[[ Selected passage, beginning ]]
Taking a clean cuvette, adding around 6ml of cobalt chloride to it, it is placed in the machine and the wavelength is kept at 400nm. According to the data the spectrophotometer reads, the optical density of cobalt chloride at a wavelength of 400nm is 0.03100. Once this information is recorded, the cuvette of cobalt chloride is removed. The machine is then set to 410nm, and the control cuvette of distilled water is placed back in the machine. The machine is then re-blanked, being sure that it reads 100%T.

Remove the cuvette of distilled water and place the cuvette of cobalt chloride in the machine. At 410nm, the optical density of cobalt chloride is 0.043000, and this information is recorded. The above procedure is repeated continually, at wavelength settings that are at 10nm intervals. For example, next would be 420nm, then 430nm, and so on. It is very important to be sure to re-blank the spectrophotometer after every change of wavelength.
[[ Selected passage, end ]]
## Brief:
Answer these about the spectrophotometer procedure:
1. About how much cobalt chloride goes into the clean cuvette?
2. What optical density does cobalt chloride show at 410nm?
3. What reading should the machine give after it is re-blanked?
[[ Information shown, beginning ]]
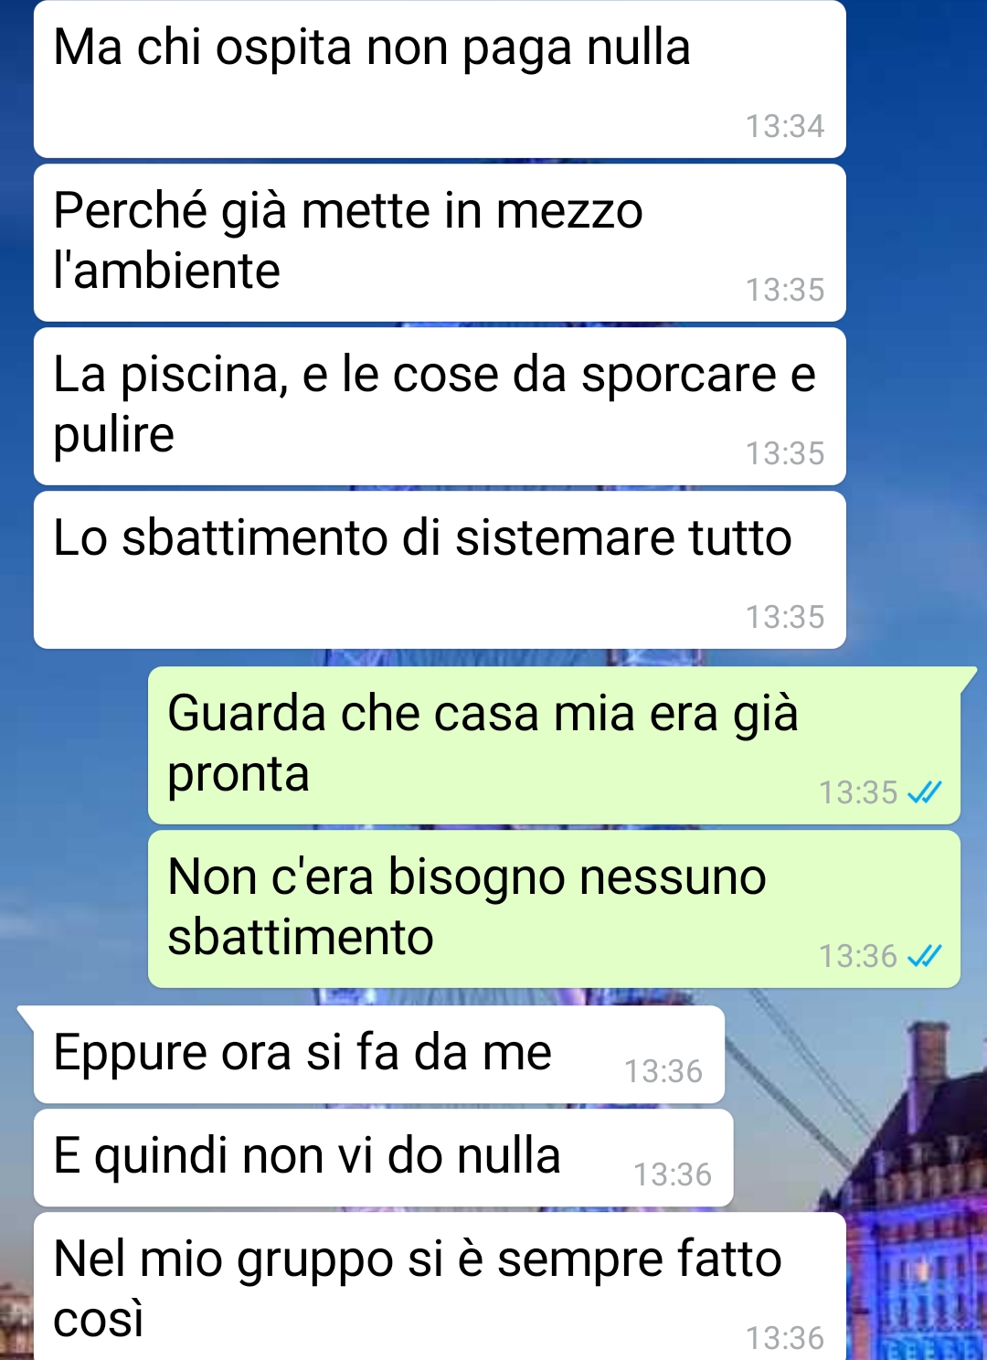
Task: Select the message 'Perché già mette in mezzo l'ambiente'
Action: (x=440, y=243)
[[ Information shown, end ]]
## Task response:
1. Around 6ml.
2. 0.043000.
3. 100%T.